I use Medjool dates in my recipes, I like the flavour and softness of these dates. A bonus, there are no preservatives used with these dates. They blend easy when adding to recipes and give a slight caramel flavour.

Medjool dates are an excellent source of dietary fiber, rich in potassium, copper, manganese, magnesium and vitamin B6.

coconut - finely-shredded (organic)

In the majority of my recipes where I use dried coconut, I have used finely-shredded desiccated coconut (unless I have stated otherwise). Make sure you are purchasing unsweetened and organic - many regular brands contain preservatives (sulphur dioxide).

golden flaxseed meal (fine ground)

Golden flaxseed meal is finely ground linseed. You will find it in many of my recipes. It is also a great egg substitute when mixed with water. Flaxseed is very low in carbohydrates, making it ideal for people who limit their intake of carbs. It is rich in Omega-3 fatty acids, which is the key force against inflammation in our bodies. Flaxseed must be stored in the fridge. I like to use golden flaxseed as it is lighter in colour, than the brown variety and produces a nicer colour to your baking.

chia seeds

These little seeds absorb 9-12 times their weight in water and are excellent to add as a thickener to sauces and fruit spreads. They can also be used as an egg replacement in muffins and cakes (1 tablespoon chia seeds mixed with 3 tablespoons of water). Chia seeds can also be used to make delicious chia puddings for breakfast or desserts. There are many health benefits of chia.
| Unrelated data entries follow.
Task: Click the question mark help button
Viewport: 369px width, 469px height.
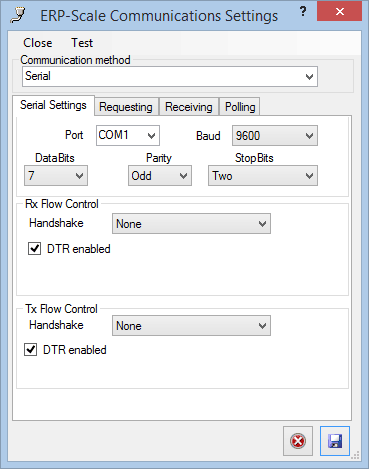Action: point(303,12)
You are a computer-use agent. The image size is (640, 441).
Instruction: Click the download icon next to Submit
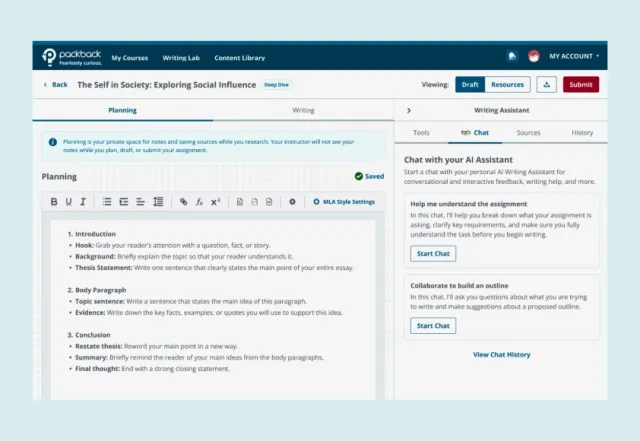(546, 85)
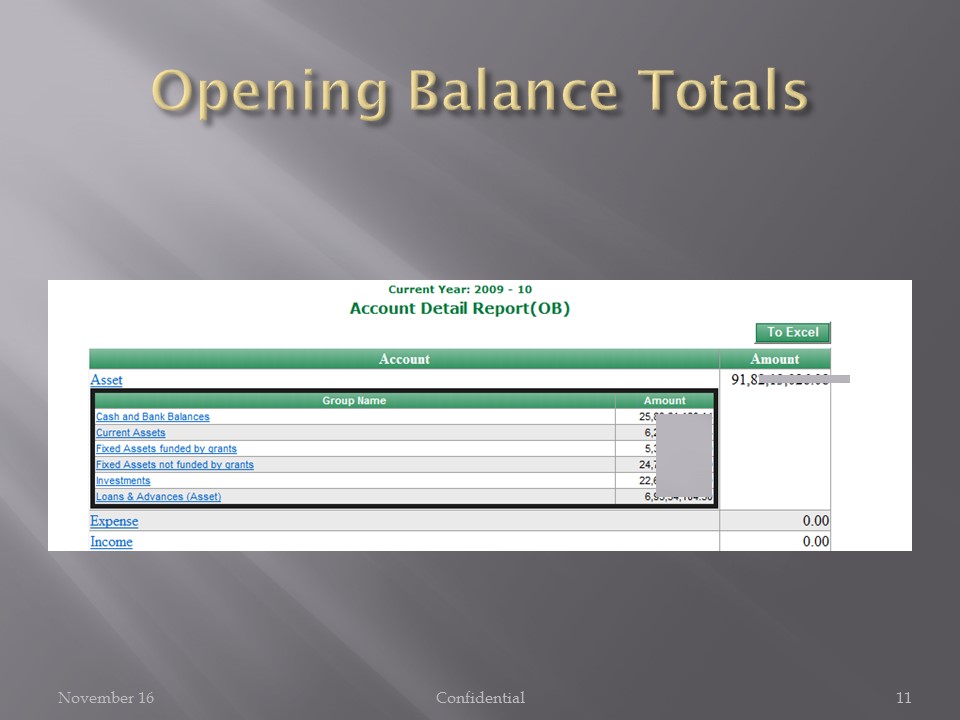Open the Income account details
This screenshot has height=720, width=960.
pyautogui.click(x=110, y=541)
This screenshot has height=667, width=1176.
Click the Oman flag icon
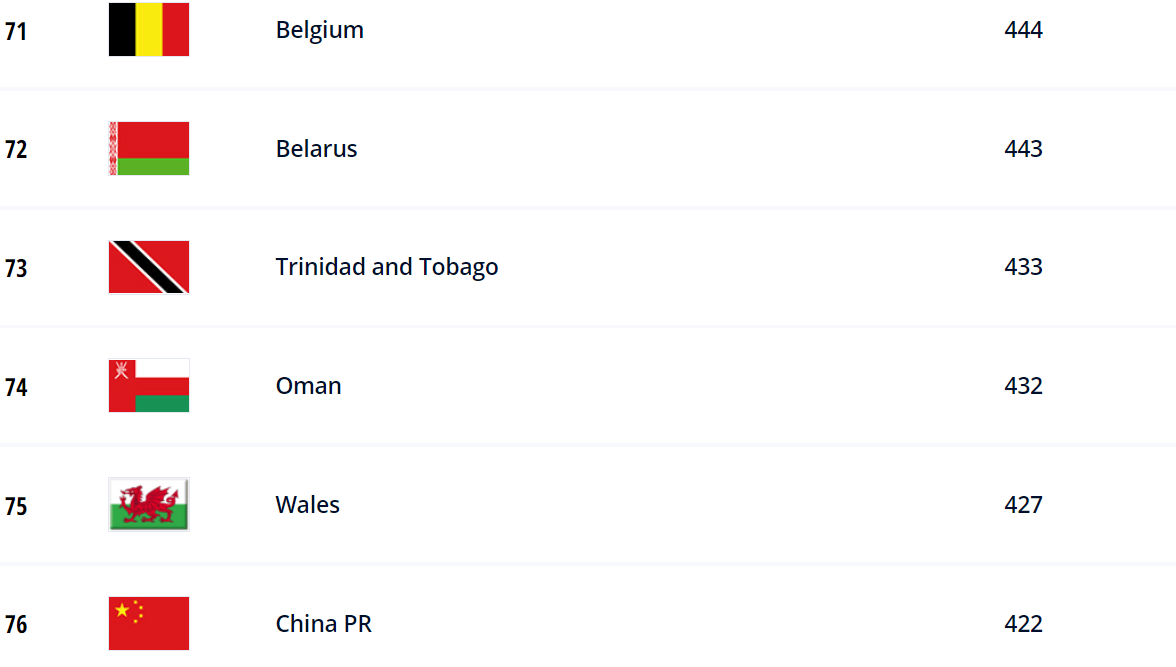click(148, 386)
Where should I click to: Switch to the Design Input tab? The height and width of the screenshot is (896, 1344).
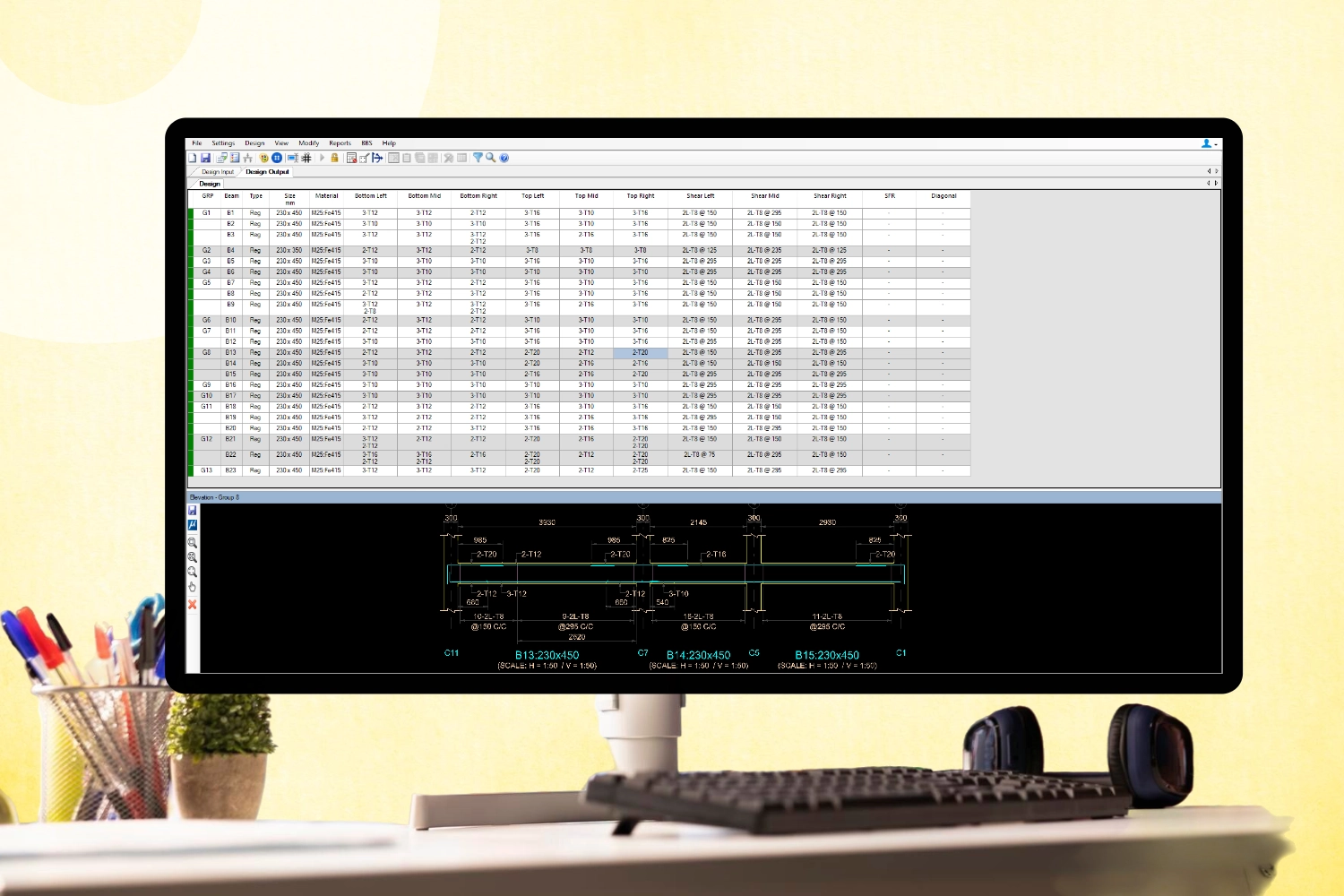tap(217, 172)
It is the richest plant source of Omega 3 fats, dietary fibre and protein. Chia seeds are also packed with a variety of vitamins and minerals, antioxidants, amino acids and fatty acids.

coconut oil

Coconut oil is one of the most nutritious fats to cook and bake with. Use organic extra-virgin coconut oil which is unrefined and unbleached from non GMO coconuts. Coconut oil has a high smoking point and it is slow to oxidize due to its high saturated fat content, thus, resistant to going rancid. Some studies suggest coconut oil helps with digestion, including irritable bowel, tummy bugs, candida and parasites due to this oil containing short term medium-chain saturated fatty acids (MCFAs), which is a healthy form of saturated fat.

vanilla extract (organic)

Use an organic vanilla extract (not an essence) or vanilla powder. Vanilla makes a big difference to the flavour of a recipe, I recommend keeping to the quantities I have stated in a recipe. I prefer Madagascar pure vanilla extract manufactured by ‘Simply Organic’ and for powder, Vanillamax 100% pure, finely ground Madagascar vanilla beans produced by Bulletproof.


I am sure you will notice as you read my recipes that cinnamon appears quite frequently. It lends itself to savoury and sweet dishes. I have used ground cinnamon in my recipes if not stated otherwise. The best cinnamon to use is Ceylon (Verum). It has huge health benefits in regulating blood sugar levels. Cinnamon has antifungal properties and candida (yeast overgrowth) cannot live in a cinnamon environment. Added to food it inhibits bacterial growth, making it a natural food preservative and these are just a few of the benefits.

pink Himalayan salt

Raw pink Himalayan salt crystals is unlike common table salt which can be a highly refined industrial byproduct, otherwise know as sodium chloride. Himalayan salt is completely pure and may naturally balance the body's alkaline/acidity and regulate water content. In addition Himalayan salt helps in the absorption of nutrients from food and contains many trace minerals for healthy cell structure. I purchase fine pink Himalayan crystal salt so I can use it in my shaker and for cooking.

coconut - finely-shredded (organic)

In the majority of my recipes where I use dried coconut, I have used finely-shredded desiccated coconut (unless I have stated otherwise). Make sure you are purchasing unsweetened and organic - many regular brands contain preservatives (sulphur dioxide).